Saved data entries
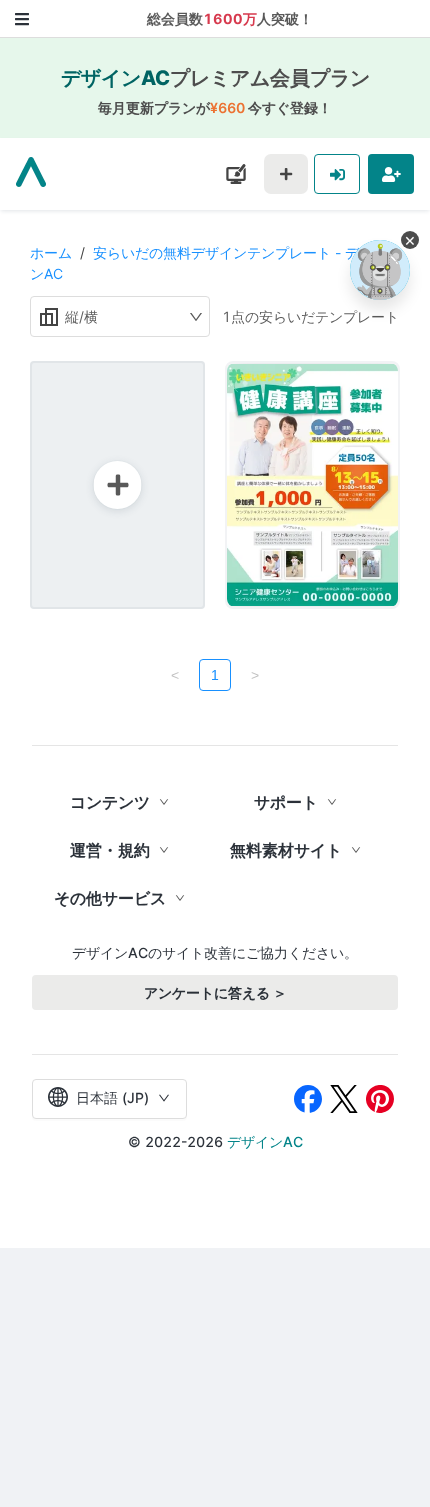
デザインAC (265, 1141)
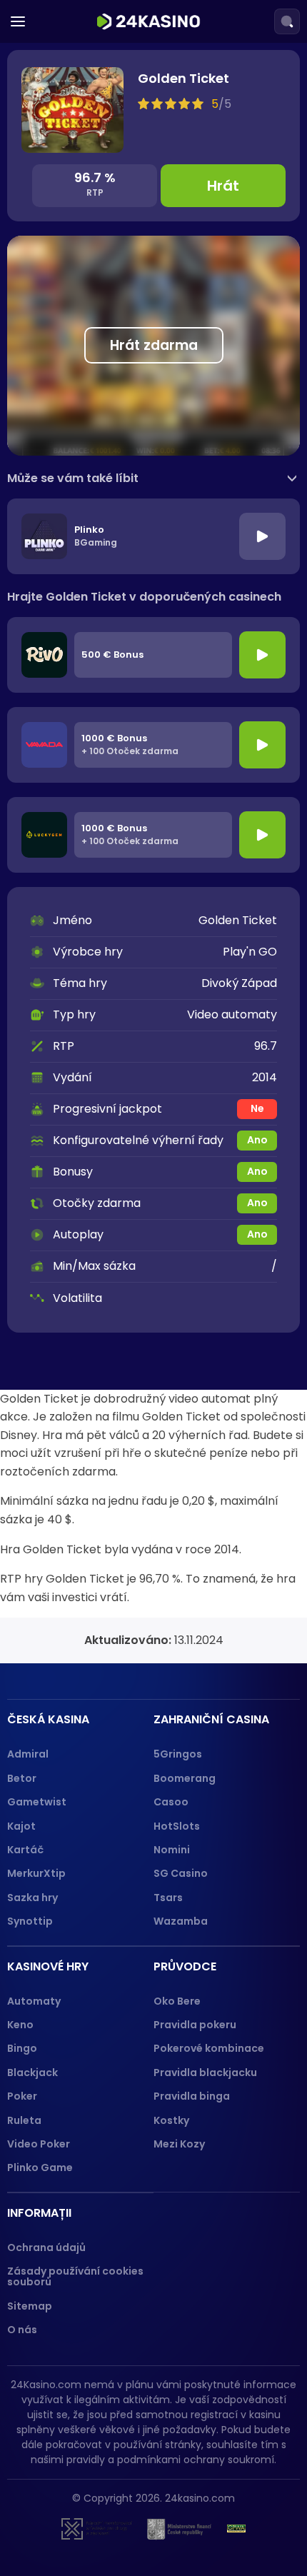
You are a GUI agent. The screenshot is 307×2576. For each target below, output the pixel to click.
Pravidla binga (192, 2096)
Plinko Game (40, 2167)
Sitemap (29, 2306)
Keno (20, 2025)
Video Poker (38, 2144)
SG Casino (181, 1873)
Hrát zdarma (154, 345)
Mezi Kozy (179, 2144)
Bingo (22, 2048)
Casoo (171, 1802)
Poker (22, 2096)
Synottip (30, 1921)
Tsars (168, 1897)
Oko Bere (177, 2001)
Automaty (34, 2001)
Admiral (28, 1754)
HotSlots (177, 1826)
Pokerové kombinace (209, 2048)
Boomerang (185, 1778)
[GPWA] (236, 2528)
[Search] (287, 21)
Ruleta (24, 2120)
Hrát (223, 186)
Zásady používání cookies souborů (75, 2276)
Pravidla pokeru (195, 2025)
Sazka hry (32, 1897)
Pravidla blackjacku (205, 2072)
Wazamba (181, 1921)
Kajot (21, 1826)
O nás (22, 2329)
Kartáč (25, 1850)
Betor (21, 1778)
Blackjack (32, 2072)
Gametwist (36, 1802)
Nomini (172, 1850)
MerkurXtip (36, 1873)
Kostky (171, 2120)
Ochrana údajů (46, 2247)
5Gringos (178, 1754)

What is expected
Give back the entries above exactly as they stand. Leave the images out.

Result below
デザインAC (265, 1141)
You are a GUI agent. The screenshot is 307×2576. For each target below, output the pixel to click.
Pravidla binga (192, 2096)
Plinko Game (40, 2167)
Sitemap (29, 2306)
Keno (20, 2025)
Video Poker (38, 2144)
SG Casino (181, 1873)
Hrát zdarma (154, 345)
Mezi Kozy (179, 2144)
Bingo (22, 2048)
Casoo (171, 1802)
Poker (22, 2096)
Synottip (30, 1921)
Tsars (168, 1897)
Oko Bere (177, 2001)
Automaty (34, 2001)
Admiral (28, 1754)
HotSlots (177, 1826)
Pokerové kombinace (209, 2048)
Boomerang (185, 1778)
[GPWA] (236, 2528)
[Search] (287, 21)
Ruleta (24, 2120)
Hrát (223, 186)
Zásady používání cookies souborů (75, 2276)
Pravidla pokeru (195, 2025)
Sazka hry (32, 1897)
Pravidla blackjacku (205, 2072)
Wazamba (181, 1921)
Kajot (21, 1826)
O nás (22, 2329)
Kartáč (25, 1850)
Betor (21, 1778)
Blackjack (32, 2072)
Gametwist (36, 1802)
Nomini (172, 1850)
MerkurXtip (36, 1873)
Kostky (171, 2120)
Ochrana údajů (46, 2247)
5Gringos (178, 1754)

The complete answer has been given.